Die Zeichnung, die "Heilige Familie" vorstellend, befindet sich seit 1899 im Bestand des Berliner Kupferstichkabinetts und wird erst seither regelmäßig in der Forschung besprochen.
Die jugendliche Maria sitzt, eine Nelke in ihrer rechten Hand, in ein ausladendes Gewand gehüllt auf einer Rasenbank. Die langen Locken umschmiegen ihre Schultern. Sie senkt ihren Blick zum Jesusknaben, den sie sanft auf ihrem Schoß hält. Dieser blickt und zeigt zum greiseren Joseph, der, den Betrachter*innen zugewandt, den Kopf aufstützt und eingeschlafen ist. Die Figurengruppe wird von einer Landschaftsansicht hinterfangen.
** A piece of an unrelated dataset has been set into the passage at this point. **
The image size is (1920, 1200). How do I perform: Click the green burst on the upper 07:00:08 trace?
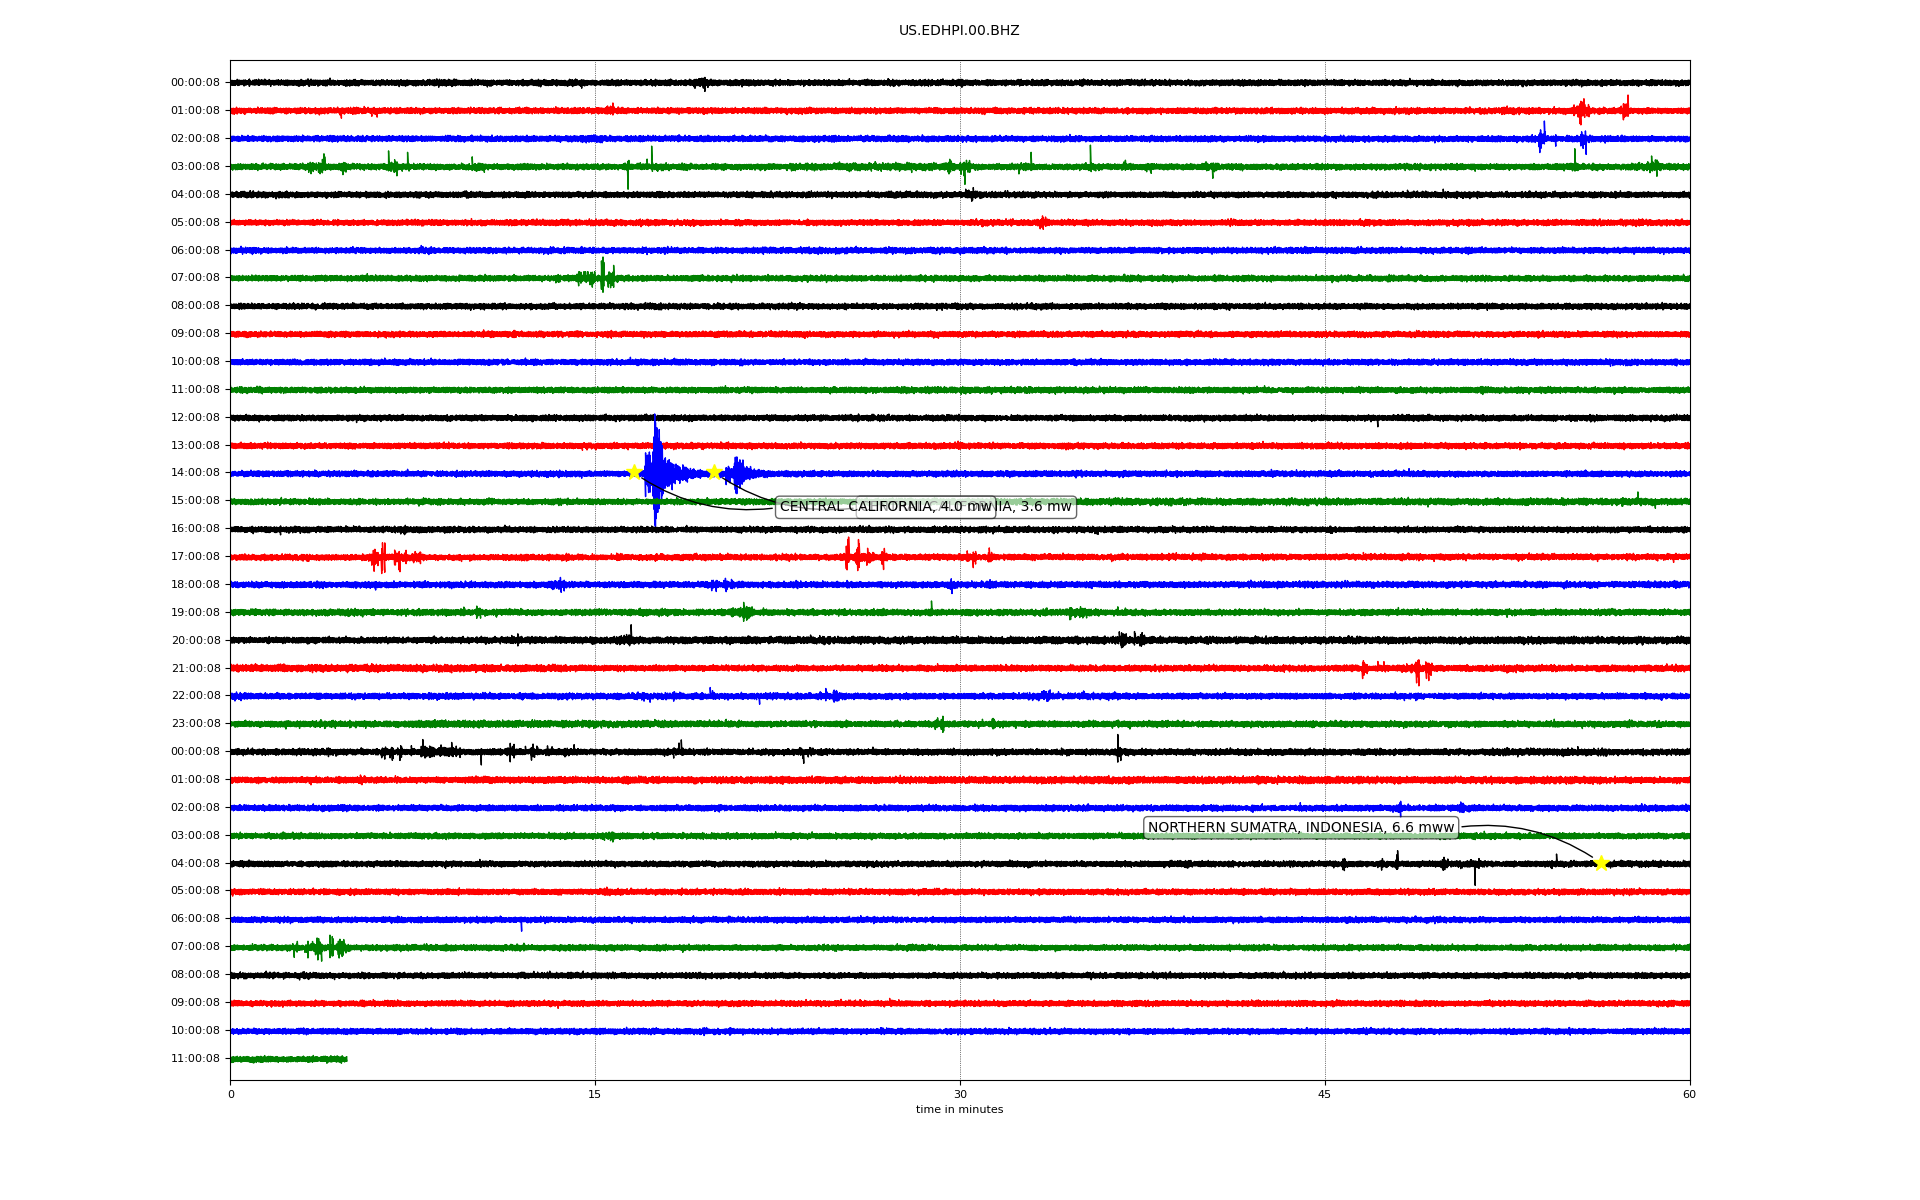pyautogui.click(x=602, y=277)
Während der frühen 1490er Jahren entstanden, knüpft das nachträglich von fremder Hand aufgebrachte und später wieder getilgte Monogramm Martin Schongauers an den Inspirationsraum von Dürers Wanderjahren an. Dieser war, den heute erhaltenen Abschriften seiner sogenannten Familienchronik zufolge, 1492, also nach Martin Schongauers Tod, zu Gast bei dessen Brüdern in Colmar und Basel (vgl. z.B. Exemplar der Stadtbibliothek im Bildungscampus Nürnberg, Will Nor III 916 fol., 16r).